*The problem*
Beginning with the line that contains "You are a GUI", write out each remaining line of the records below exactly. Do not copy any picture.

*Entries supplied*
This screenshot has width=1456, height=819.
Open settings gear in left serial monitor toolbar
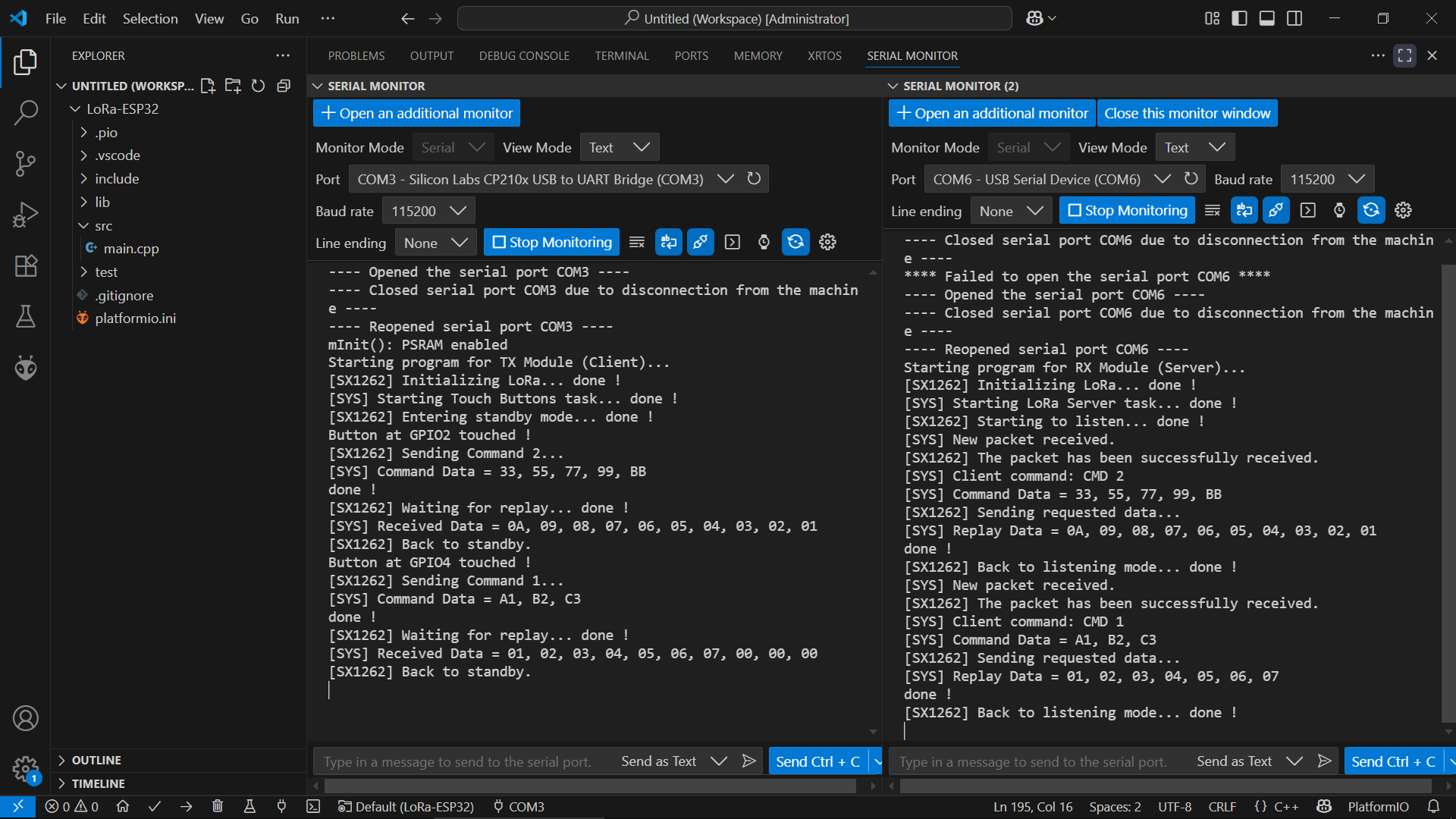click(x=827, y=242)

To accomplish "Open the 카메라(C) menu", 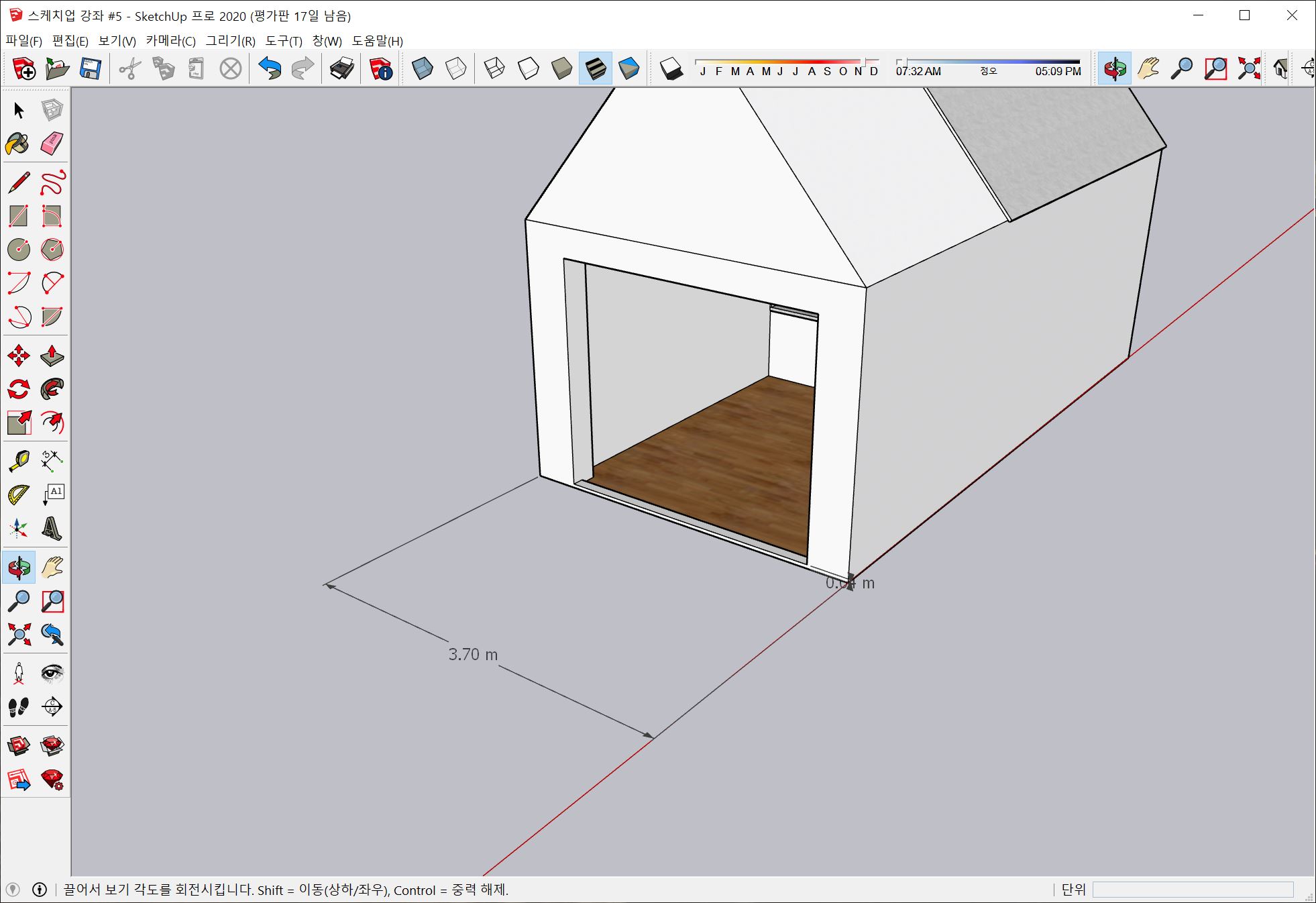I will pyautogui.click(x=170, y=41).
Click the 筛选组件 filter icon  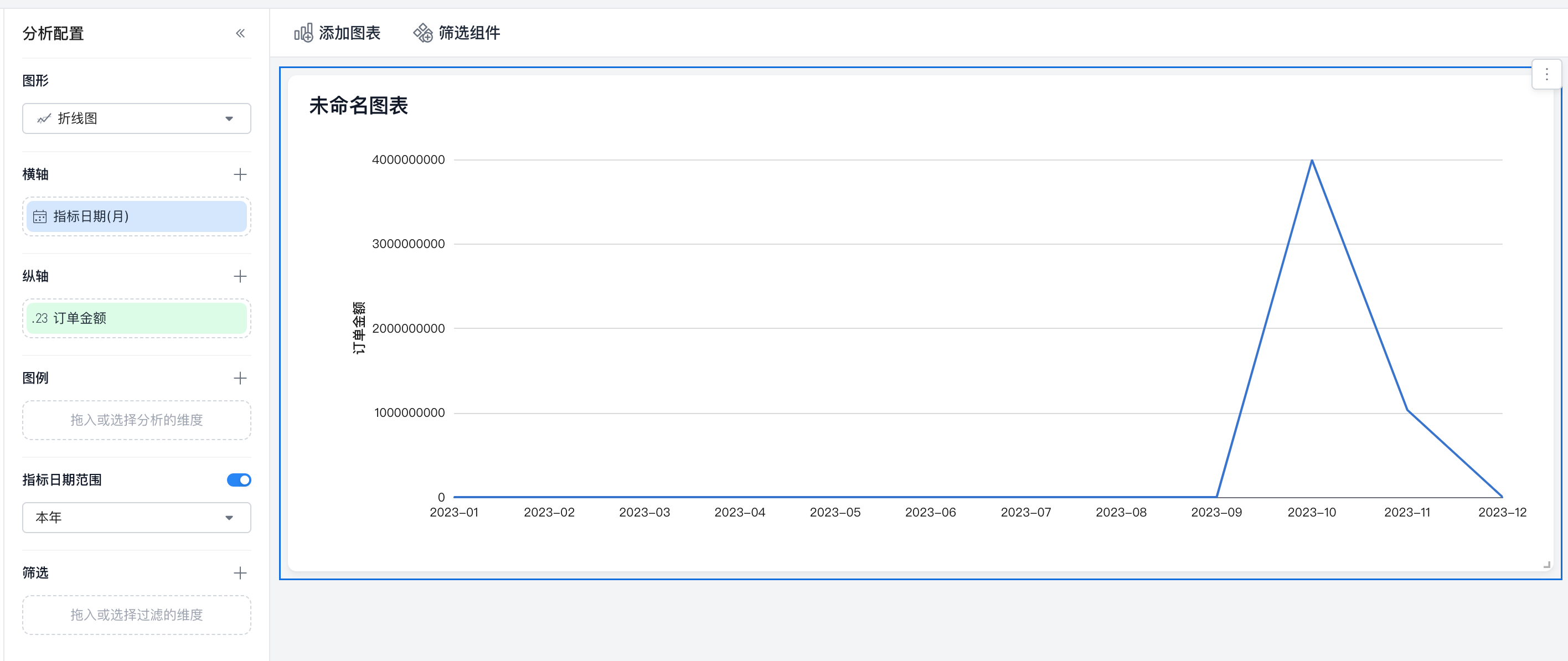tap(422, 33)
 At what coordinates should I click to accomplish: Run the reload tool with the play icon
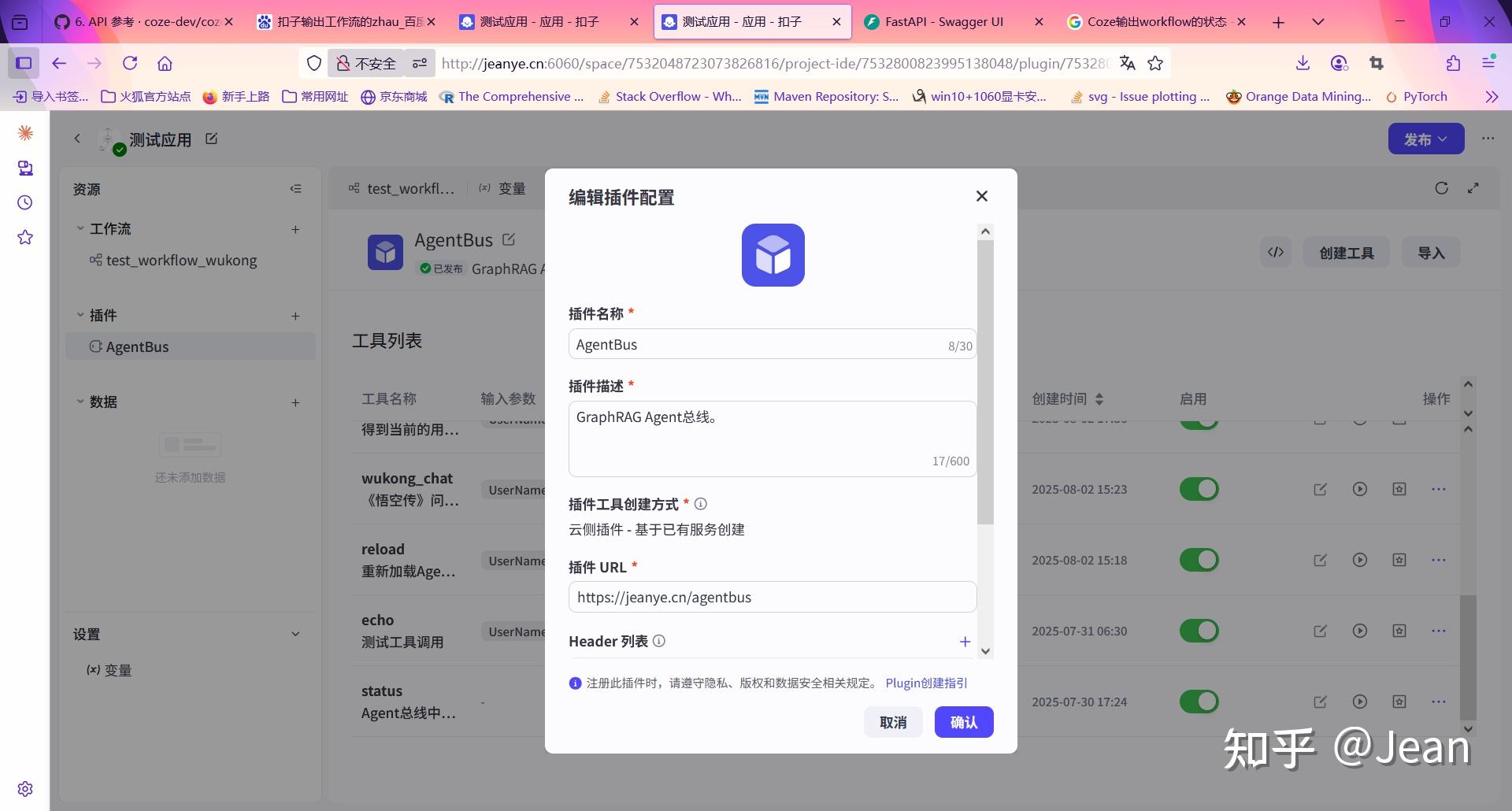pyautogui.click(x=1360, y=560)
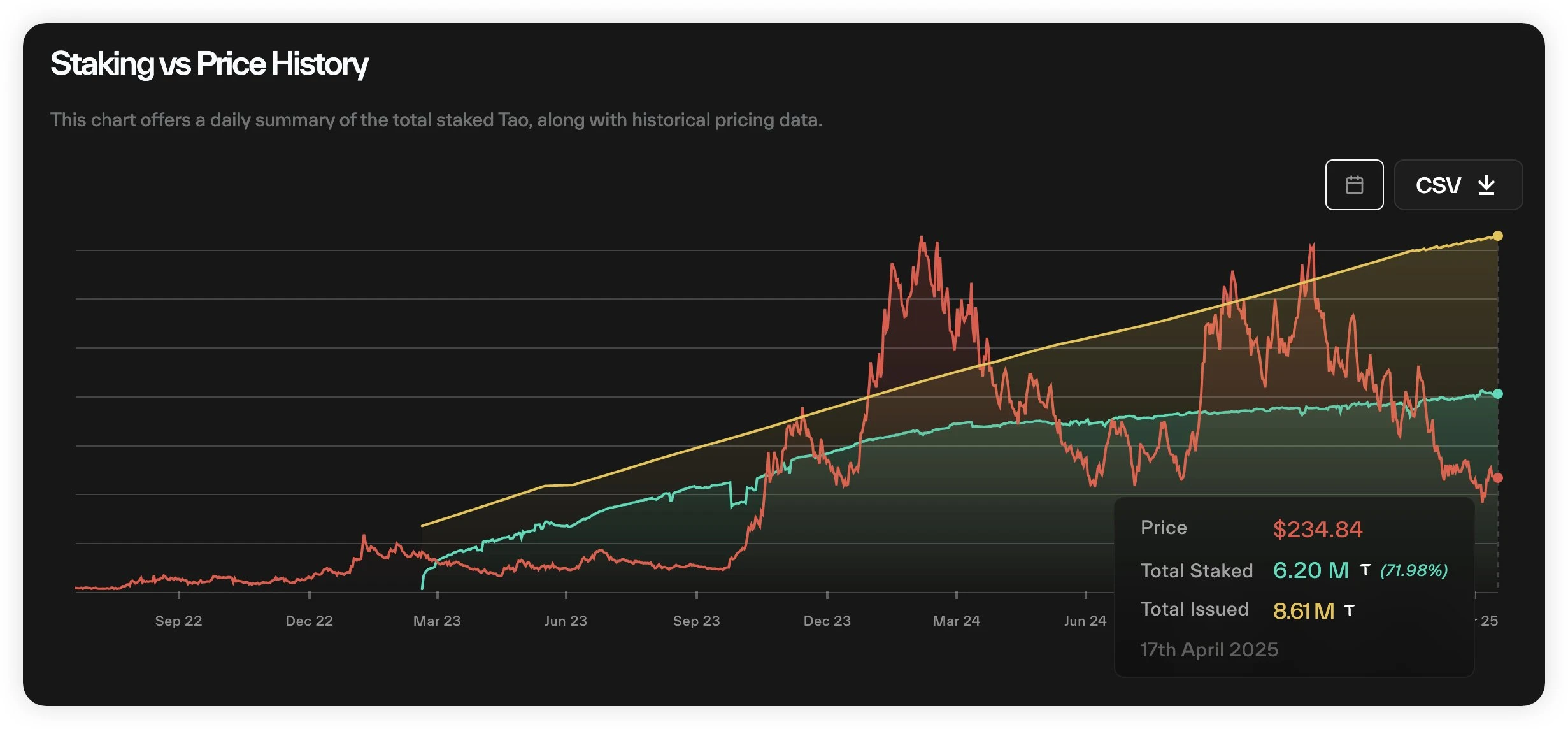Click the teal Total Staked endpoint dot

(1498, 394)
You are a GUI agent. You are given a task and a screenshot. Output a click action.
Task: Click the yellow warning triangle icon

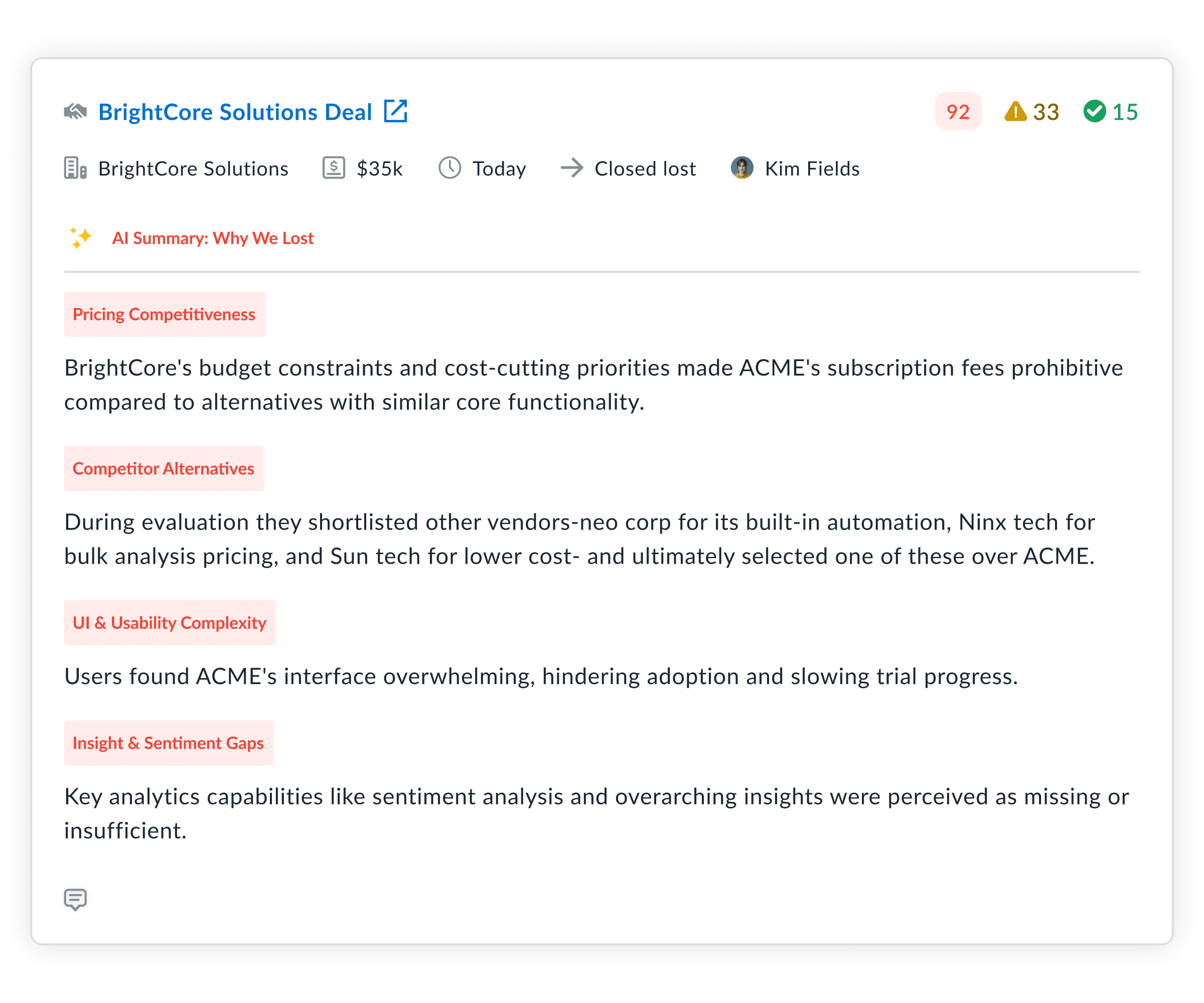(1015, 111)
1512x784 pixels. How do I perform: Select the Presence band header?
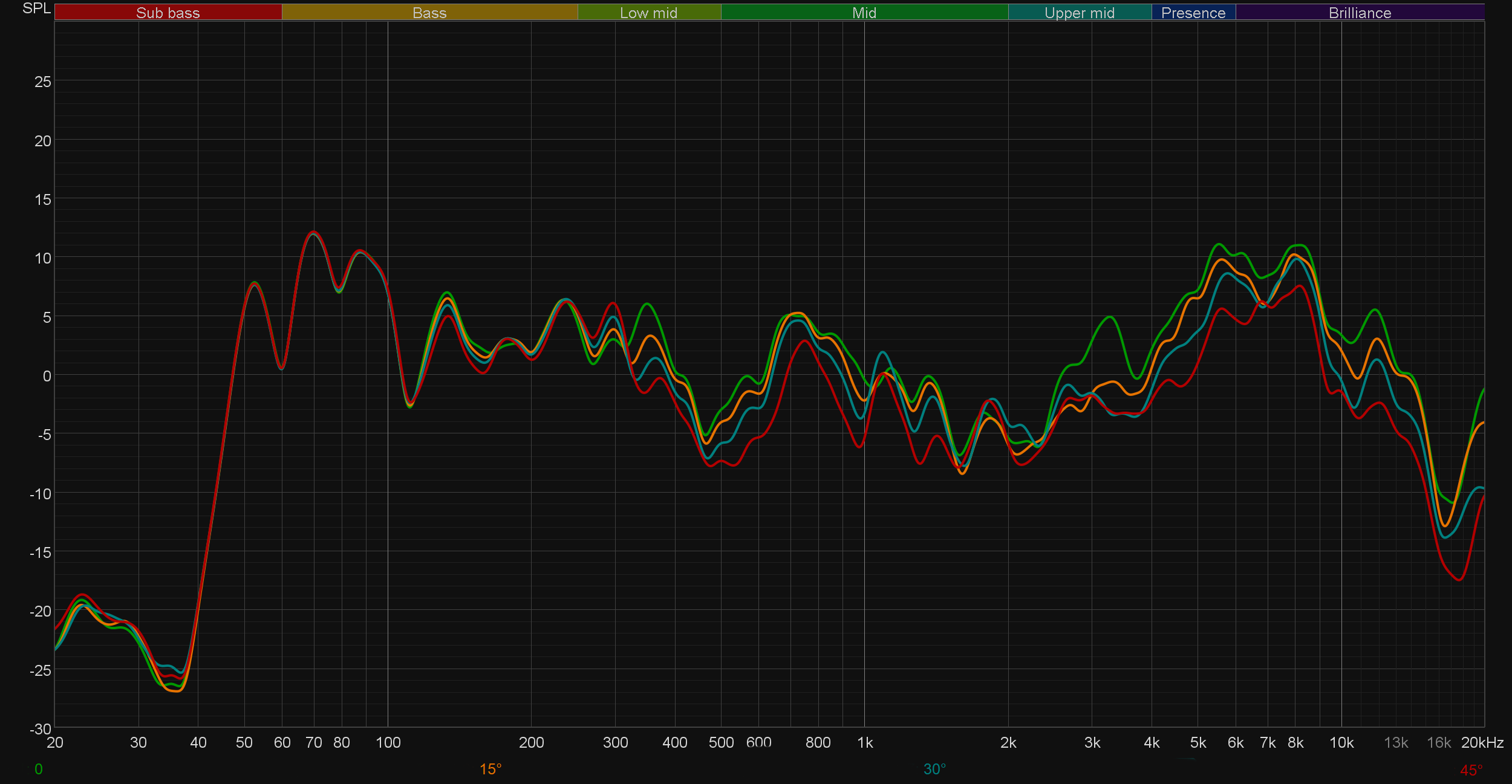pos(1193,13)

*Result*
You are a GUI agent. You are given a task and a screenshot. Output a click action.
Task: Click the yellow warning triangle icon

(1015, 111)
1512x784 pixels. How do I perform: Select the Presence band header?
pos(1193,13)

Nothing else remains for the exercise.